A magnetic disk drive includes a rotating magnetic disk and a thin film magnetic head supported by a suspension and positioned in a radial direction of the magnetic disk. The magnetic head reads and writes magnetic data from and to the magnetic disk while relatively traveling over the magnetic disk. The slider of the magnetic head is designed to fly through the assistance of an air lubrication bearing, that is, an air wedge film effect, so that the slider does not come into direct contact with the magnetic disk. In order to realize higher recording density of a magnetic disk drive, and thereby increased capacity and reduced size thereof, it is effective to increase line recording density by reducing a distance between the slider and the magnetic disk, namely, the flying height of the slider.
The conventional design of flying height of a slide has allowed for a decrease in flying height resulting from machining variations, a temperature difference of usage environment, a difference in flying height between read and write and the like and has been provided with a flying height margin in order to prevent contact between the slider and the disk even under the worst conditions. If a slider is used having a capability of adjusting a flying height according to the use conditions for each thin magnetic head, it is possible to eliminate the margin mentioned above and thereby significantly reduce a flying height of a read/write element while preventing the contact between the slider and the disk. Japanese Laid-Open Patent No. 2004-342151 (“Patent Document 1”) proposes a slider structure in which a heater made of a thin film resistive element is provided in the vicinity of a write element and a read element, heats part of the slider as necessary to thermally expand for protrusion, thus adjusting a distance between the write element and the read element, and a magnetic recording medium.
However, if the heater is provided to adjust flying height, then the number of lines in the read and write elements and the number of terminals disposed on the rear end face of the head will be increased. Also the number of lines on the suspension connected to the terminals is increased, thus narrowing each spacing between the lines. This poses a problem of crosstalk from the write element lines to the read element lines during writing. In order to solve the problem of crosstalk, Japanese Laid-Open Patent No. 2004-192742 (“Patent Document 2”) discloses structures in which read element lines are disposed to be put between heater lines on a suspension and in which heater lines are disposed between write element lines and read element lines on the suspension.

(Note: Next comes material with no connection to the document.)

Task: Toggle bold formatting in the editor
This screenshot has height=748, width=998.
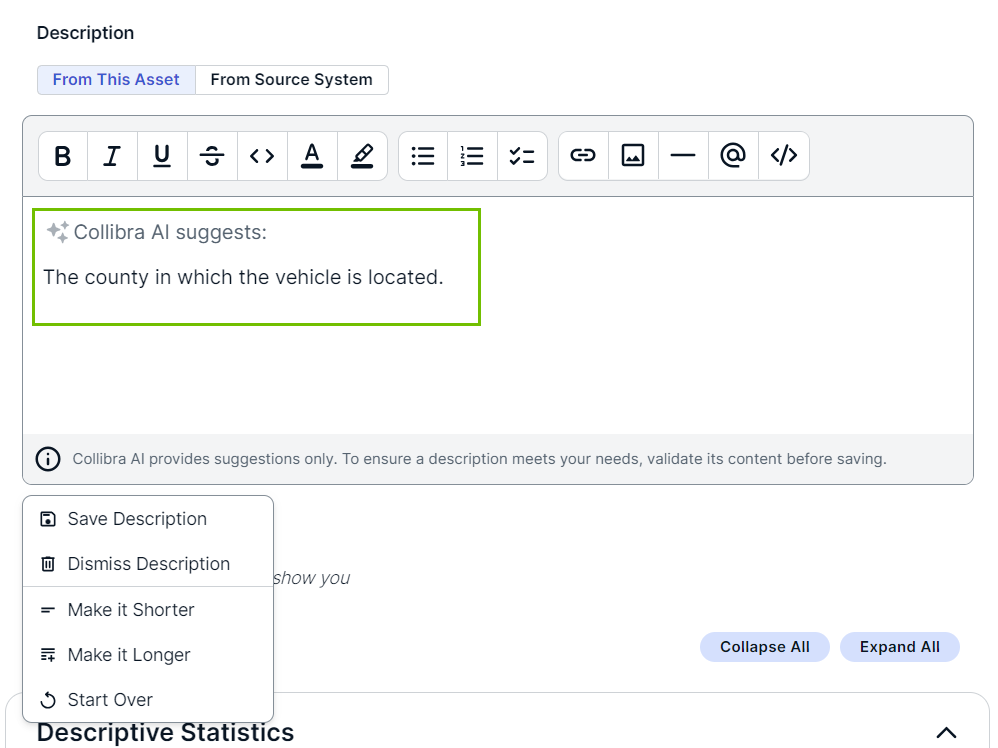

As described in Patent Document 2, the structures in which read element lines are disposed between the heater lines and in which heater lines are disposed between write element lines and read element lines, can avoid an adverse affect of crosstalk current on the read element due to a high-frequency current of the write element or due to a heater current turned on and off. If a TMR (Tunneling Magnetoresistive) element is used as read element, however, it uses an electrode as a magnetic shield or vice versa. This poses a problem in that noise applied to the heater lines due to noise from a heater source or electromagnetic induction, has a direct influence on the TMR element, namely, on a read signal.